My parents haven’t ever been tech-shy, but over the course of the pandemic any last reservations they held about the internet have slowly dissipated. My mum, a keen shopper, was always reluctant pre-Covid to enter her card details online, but now adds to her virtual basket with the same ease she’d load up a real one (though she muses sadly that TK Maxx simply "isn’t the same"). My dad has taken on the role of digital Del Boy, uploading photos of his wardrobe wares to an app then bartering back and forth with BargainHunter2753 from Pontypridd until one or the other relents. Elsewhere in the family is my 92-year-old Iranian grandfather, known to share life updates via Instagram Stories and comfortably more likely than any of his grandchildren to create a TikTok account.

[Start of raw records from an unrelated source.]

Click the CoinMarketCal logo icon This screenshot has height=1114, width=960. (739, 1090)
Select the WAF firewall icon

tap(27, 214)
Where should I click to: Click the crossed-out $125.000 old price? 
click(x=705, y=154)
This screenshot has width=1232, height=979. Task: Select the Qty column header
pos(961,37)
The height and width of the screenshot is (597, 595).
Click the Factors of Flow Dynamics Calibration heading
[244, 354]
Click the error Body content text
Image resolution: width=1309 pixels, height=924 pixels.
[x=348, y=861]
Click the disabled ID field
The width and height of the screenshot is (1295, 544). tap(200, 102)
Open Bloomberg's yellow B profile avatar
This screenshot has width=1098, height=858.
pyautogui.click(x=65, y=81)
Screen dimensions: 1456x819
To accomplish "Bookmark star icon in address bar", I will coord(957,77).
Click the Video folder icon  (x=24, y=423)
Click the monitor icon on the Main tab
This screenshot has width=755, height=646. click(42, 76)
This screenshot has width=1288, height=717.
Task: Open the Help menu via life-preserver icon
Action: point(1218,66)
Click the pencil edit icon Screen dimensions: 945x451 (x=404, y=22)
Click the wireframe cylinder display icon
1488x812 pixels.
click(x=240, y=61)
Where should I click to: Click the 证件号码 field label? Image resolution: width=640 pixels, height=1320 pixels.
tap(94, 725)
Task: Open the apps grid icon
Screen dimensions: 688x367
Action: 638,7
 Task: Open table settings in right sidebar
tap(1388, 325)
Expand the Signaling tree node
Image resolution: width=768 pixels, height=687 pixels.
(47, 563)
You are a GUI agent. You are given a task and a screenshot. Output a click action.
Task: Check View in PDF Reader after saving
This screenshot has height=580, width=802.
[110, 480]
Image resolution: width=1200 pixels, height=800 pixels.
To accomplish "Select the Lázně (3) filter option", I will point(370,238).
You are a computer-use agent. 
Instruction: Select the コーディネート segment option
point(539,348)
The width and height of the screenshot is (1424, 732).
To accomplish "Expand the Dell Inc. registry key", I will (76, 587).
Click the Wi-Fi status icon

What I’m telling you right now is a story of everyday privilege. As the world has pivoted to a more digital way of life, my family has had both the means and the know-how to adapt. We have been able to keep in touch with one another and experience an approximation of normality, albeit one with fewer discounted reed diffusers from the candle aisle. An Ofcom study last summer showed the UK’s internet use had reached record levels as many of us made the shift to remote working and our jaunts to the local pub were replaced by an endless abyss of Zoom quizzes. But there are hundreds of thousands of people in Scotland who have limited internet access, if any at all, and lack the skills to navigate the online world. According to web inventor Sir Tim Berners-Lee in a blog post published last week, the pandemic has carved a deeper digital divide between the connected and disconnected.

We associate digital exclusion with older generations, and it’s true that for every switched-on nonagenarian like my grandad is someone whose only tablet access lies in the sweetie cupboard. However, young people are affected by it too. During periods of home schooling, kids in low-income families have been less likely to participate in online lessons because they don’t have a broadband connection, or they share their devices with siblings. These children are automatically expected to be digital natives, as though the language of the internet is received through osmosis if you were born in the noughties. A sense of shame could prevent many digitally excluded young people from speaking up about it, the same way I pretended to have Sky TV when I was at primary school.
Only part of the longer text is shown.